Relying on national means alone can lead to nuclear decision-making based on worst-case assumptions of what the other side is up to. The reality is dialogue and arms control agreements are not a friendship bonus for US allies. Rather, they are valuable tools borne of serious, detailed negotiations for states to reduce nuclear risk, build transparency and confidence, and prevent an unconstrained arms race.
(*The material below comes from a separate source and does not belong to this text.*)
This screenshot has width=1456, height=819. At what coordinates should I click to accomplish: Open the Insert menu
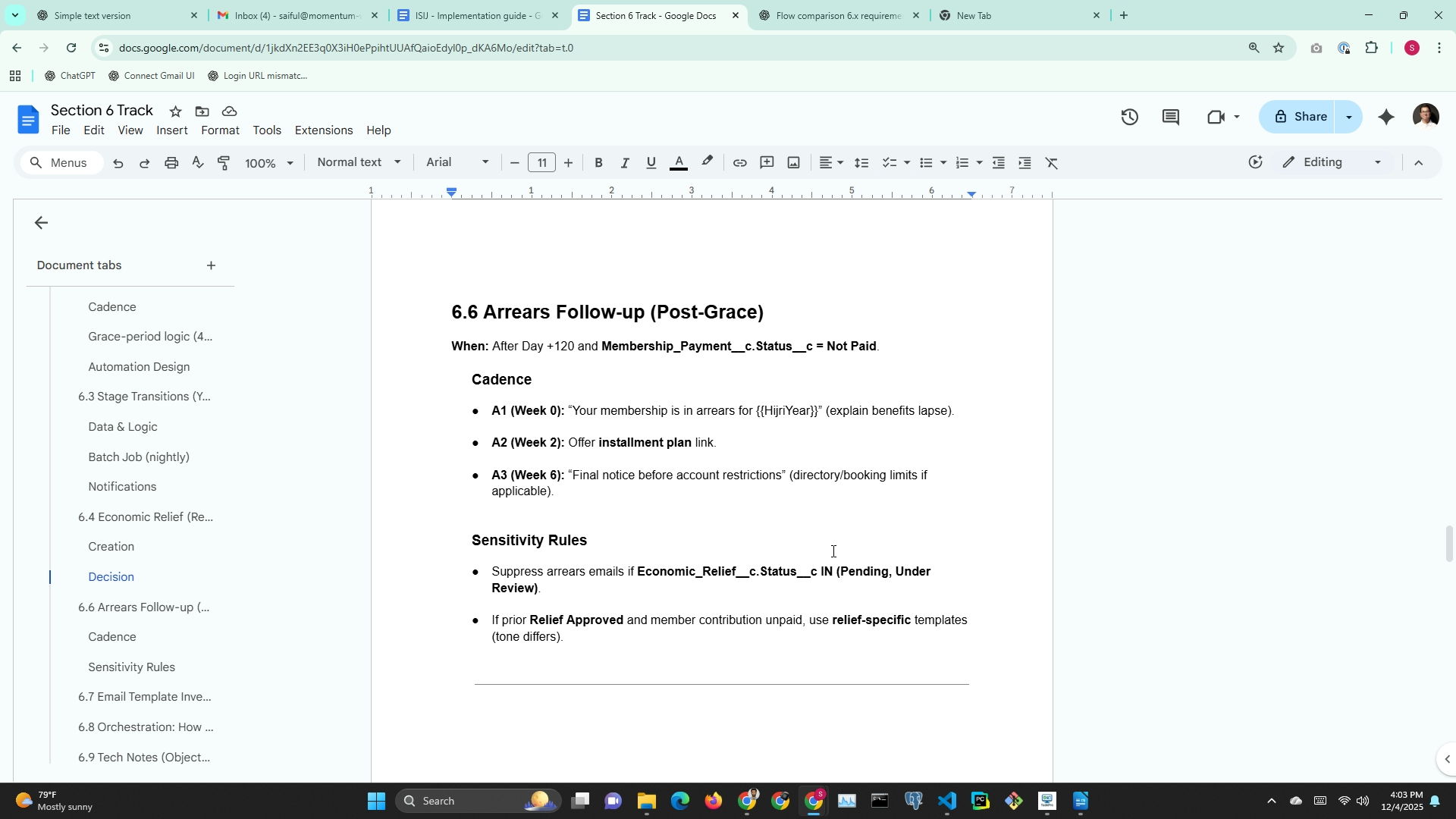coord(172,130)
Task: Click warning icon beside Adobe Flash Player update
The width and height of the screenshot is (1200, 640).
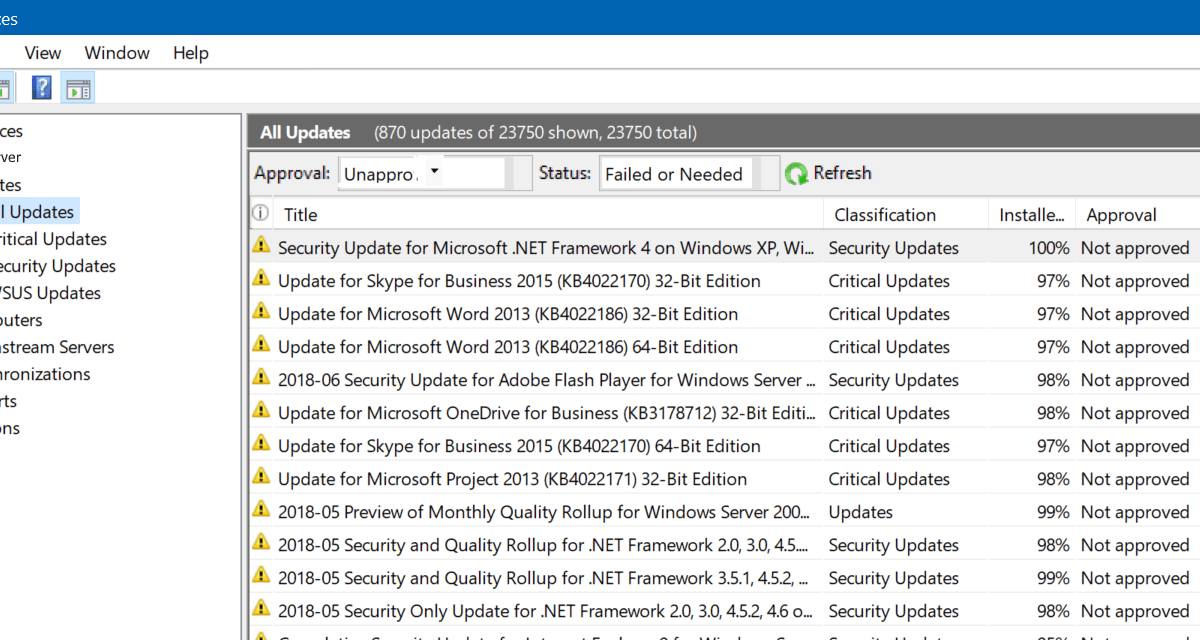Action: tap(261, 380)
Arms control and treaty implementation in a time of deep mistrust and ongoing conflict, even if indirect, is difficult enough. If this issue is left to fester, prioritizing diplomacy domestically, and moving diplomacy forward abroad will become even harder. Time will tell whether this is a genuine, momentary blip in US-Russia arms control relations, an excuse to hold up inspections, or a play by Russia to extract a political win for Putin.

Whichever the case, both Russia and the United States need to resolve this issue quickly and resume inspections.

Jessica Sleight (she/her) is a Partner for Policy, Strategy, and Partnerships at Global Zero, the international movement for the abolition of nuclear weapons. Her work focuses on nuclear strategy, risk reduction, and pathways to disarmament.